Luego, en pleno ensueño de matrimonio junto a María, la hermana de Lázaro, el autor griego vuelve a exponer a la tejedora de mitos en la persona de Pablo, “Saúl, el bebedor de sangre humana”. Este hombre rechoncho y calvo recorre el camino que Jesús abandonó, por el que casi lo crucifican. Lleva la palabra del Mesías: “Jesús de Nazaret… no era hijo de José y María, sino de Dios. Bajó a la tierra y tomó un cuerpo de hombre para salvar a los hombres… le apresaron, lo condujeron ante Pilatos y lo crucificaron. Pero al tercer día resucitó y subió al cielo. ¡La muerte ha sido vencida, hermanos; los pecados han sido perdonados y se abrieron las Puertas del Paraíso!”
Pablo asegura que Jesús es un relámpago que habla, que lo vio, que es él quien lo envía a recorrer la tierra para anunciar la Buena Nueva. Jesús lo llama embustero, grita, se descubre: no murió en la cruz ni resucitó, sus padres son María y José. El predicador de caminos lo interrumpe: “Cállate; si los hombres te escucharan se sentirían mutilados de brazos y piernas.

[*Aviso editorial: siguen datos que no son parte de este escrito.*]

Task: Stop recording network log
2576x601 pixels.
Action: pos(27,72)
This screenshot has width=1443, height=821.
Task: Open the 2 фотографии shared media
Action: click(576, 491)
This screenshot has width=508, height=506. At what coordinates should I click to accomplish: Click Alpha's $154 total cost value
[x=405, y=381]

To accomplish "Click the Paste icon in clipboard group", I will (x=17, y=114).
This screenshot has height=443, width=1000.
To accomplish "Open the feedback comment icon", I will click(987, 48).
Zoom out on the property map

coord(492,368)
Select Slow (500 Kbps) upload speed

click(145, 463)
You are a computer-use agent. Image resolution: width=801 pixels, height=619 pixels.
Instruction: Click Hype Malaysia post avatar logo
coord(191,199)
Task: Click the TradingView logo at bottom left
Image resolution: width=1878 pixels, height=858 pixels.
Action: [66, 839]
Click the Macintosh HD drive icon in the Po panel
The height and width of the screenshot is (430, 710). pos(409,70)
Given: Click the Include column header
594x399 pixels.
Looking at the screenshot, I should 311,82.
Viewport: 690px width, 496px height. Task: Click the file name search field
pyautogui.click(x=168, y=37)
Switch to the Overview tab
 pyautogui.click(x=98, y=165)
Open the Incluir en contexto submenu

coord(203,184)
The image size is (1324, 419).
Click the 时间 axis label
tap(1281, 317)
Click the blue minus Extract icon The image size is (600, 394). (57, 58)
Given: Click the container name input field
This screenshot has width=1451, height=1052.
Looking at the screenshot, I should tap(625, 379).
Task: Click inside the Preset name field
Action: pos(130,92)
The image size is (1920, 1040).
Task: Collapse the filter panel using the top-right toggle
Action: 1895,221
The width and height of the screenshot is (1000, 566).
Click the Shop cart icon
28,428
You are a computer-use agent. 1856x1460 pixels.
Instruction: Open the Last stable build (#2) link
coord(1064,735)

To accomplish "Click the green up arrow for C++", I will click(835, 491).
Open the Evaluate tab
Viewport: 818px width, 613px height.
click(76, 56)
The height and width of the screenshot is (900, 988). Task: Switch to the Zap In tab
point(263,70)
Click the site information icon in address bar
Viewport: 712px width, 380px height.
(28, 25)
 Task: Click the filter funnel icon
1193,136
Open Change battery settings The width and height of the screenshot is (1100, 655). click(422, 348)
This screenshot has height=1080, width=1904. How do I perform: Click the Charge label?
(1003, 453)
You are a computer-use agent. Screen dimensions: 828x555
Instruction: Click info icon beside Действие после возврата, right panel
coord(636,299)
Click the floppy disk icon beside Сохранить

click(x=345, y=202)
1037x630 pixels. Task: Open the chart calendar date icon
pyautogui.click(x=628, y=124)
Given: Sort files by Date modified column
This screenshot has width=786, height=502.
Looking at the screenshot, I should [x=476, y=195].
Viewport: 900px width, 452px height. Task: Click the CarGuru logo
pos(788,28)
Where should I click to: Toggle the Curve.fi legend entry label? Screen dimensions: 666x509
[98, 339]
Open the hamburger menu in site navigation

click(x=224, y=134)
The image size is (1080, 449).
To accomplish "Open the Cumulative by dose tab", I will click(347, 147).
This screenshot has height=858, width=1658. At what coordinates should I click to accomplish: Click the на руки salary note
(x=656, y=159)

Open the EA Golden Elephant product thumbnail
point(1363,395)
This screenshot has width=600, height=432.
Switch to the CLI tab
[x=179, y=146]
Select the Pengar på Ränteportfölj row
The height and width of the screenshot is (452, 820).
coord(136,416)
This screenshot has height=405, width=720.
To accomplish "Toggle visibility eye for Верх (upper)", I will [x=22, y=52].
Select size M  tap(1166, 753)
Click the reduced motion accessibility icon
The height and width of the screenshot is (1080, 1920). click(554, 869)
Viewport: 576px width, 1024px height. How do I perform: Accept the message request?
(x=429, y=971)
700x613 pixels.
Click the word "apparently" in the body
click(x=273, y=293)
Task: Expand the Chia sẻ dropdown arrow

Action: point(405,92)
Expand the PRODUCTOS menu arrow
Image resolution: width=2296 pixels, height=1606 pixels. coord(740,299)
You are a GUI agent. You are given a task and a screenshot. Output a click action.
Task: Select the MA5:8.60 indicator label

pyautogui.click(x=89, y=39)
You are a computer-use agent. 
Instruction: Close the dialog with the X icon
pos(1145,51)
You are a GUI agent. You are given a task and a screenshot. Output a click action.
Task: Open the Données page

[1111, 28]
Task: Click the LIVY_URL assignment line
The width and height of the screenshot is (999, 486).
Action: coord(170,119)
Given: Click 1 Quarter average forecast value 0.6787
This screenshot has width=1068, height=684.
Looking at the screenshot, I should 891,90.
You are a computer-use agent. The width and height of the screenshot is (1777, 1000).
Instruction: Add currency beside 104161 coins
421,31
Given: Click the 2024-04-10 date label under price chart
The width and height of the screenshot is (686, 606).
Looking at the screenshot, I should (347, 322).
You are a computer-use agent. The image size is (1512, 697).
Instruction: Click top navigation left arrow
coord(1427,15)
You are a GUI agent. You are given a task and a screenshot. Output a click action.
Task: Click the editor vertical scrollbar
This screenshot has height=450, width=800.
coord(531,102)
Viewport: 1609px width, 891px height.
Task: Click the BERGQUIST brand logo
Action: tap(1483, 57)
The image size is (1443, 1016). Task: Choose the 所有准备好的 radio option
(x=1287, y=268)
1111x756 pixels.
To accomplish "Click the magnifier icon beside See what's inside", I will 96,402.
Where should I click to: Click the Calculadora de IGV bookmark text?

En la podredumbre, la injusticia y la pobreza de este mundo, Jesús el Crucificado, Jesús el Resucitado era el único y precioso consuelo del hombre honrado y oprimido. ¿Qué importa que sea mentira o verdad? ¡Basta con que el mundo se salve!... ¿Qué es la verdad? ¿Qué es la mentira? La verdad es lo que da alas al hombre…”
Más allá de la causa de su censura –la imagen de un Jesús viviendo en matrimonio dos veces, con hijos, artesano de cruces, negándose de palabra y acto al destino que Dios le impone a fuerza de garras y espinas, o el hecho de que la Iglesia se viera reflejada en sus páginas como en un espejo–, de su inclusión en la lista de libros prohibidos, La última tentación, novela considerada blasfema por muchos, genial por otros, es depositaria de una prosa magistral. Por encima de la biografía de su autor y de su visión y pensamiento, se trata de una de las obras cumbres de la literatura universal.